• Exercise directions:
Write out the stretch of lines below that begins at the line with "This screenshot has height=612, width=1286." and ends at the line with "Task: Open calendar for data di arrivo", including both, exactly as given and nothing more.

[Stored data entries]

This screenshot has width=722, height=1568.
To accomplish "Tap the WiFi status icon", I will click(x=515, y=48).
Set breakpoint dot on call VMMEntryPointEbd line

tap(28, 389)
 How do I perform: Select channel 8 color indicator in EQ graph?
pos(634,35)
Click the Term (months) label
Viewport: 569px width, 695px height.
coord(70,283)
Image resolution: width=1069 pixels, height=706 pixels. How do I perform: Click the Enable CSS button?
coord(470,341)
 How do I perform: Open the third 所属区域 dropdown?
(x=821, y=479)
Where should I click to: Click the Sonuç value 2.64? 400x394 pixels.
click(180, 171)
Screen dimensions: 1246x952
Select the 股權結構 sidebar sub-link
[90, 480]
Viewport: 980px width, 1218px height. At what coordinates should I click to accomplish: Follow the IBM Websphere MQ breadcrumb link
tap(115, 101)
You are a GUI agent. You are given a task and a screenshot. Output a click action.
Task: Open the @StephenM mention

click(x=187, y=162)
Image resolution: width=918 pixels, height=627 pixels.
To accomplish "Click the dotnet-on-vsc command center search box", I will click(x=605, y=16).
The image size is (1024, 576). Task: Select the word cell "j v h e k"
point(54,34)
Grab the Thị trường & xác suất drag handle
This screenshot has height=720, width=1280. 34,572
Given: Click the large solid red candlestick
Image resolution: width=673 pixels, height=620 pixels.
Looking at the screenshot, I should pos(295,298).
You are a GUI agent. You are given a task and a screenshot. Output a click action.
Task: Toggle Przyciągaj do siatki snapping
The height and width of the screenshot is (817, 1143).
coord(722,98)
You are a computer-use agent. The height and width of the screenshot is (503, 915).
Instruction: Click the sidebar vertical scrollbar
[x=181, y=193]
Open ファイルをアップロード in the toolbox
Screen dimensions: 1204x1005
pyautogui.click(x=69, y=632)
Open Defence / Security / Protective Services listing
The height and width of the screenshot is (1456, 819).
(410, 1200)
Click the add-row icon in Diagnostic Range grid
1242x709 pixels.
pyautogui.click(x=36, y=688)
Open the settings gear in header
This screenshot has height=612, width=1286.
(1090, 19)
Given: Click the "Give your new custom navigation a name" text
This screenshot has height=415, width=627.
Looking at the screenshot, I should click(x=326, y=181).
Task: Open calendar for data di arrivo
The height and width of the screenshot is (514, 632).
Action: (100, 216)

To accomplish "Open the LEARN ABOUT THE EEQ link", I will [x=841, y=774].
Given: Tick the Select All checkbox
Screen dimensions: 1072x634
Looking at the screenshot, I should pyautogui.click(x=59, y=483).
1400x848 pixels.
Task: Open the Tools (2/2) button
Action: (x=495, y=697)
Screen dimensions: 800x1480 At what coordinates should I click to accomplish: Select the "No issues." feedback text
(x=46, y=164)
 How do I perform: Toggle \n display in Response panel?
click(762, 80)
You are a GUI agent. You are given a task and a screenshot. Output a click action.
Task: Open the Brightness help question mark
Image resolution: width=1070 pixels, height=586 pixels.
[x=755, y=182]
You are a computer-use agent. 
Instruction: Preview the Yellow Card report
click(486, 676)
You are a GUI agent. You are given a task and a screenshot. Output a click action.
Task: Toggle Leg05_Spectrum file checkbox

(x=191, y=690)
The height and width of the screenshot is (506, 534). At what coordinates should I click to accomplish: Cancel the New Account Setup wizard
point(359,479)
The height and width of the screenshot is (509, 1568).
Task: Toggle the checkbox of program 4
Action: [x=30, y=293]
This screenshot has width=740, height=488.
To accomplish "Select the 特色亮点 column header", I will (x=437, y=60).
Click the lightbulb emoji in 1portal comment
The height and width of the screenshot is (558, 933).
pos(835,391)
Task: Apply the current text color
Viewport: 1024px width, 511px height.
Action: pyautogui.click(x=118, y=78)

• Your response:
This screenshot has height=612, width=1286.
(1090, 19)
Given: Click the "Give your new custom navigation a name" text
This screenshot has height=415, width=627.
Looking at the screenshot, I should click(x=326, y=181).
Task: Open calendar for data di arrivo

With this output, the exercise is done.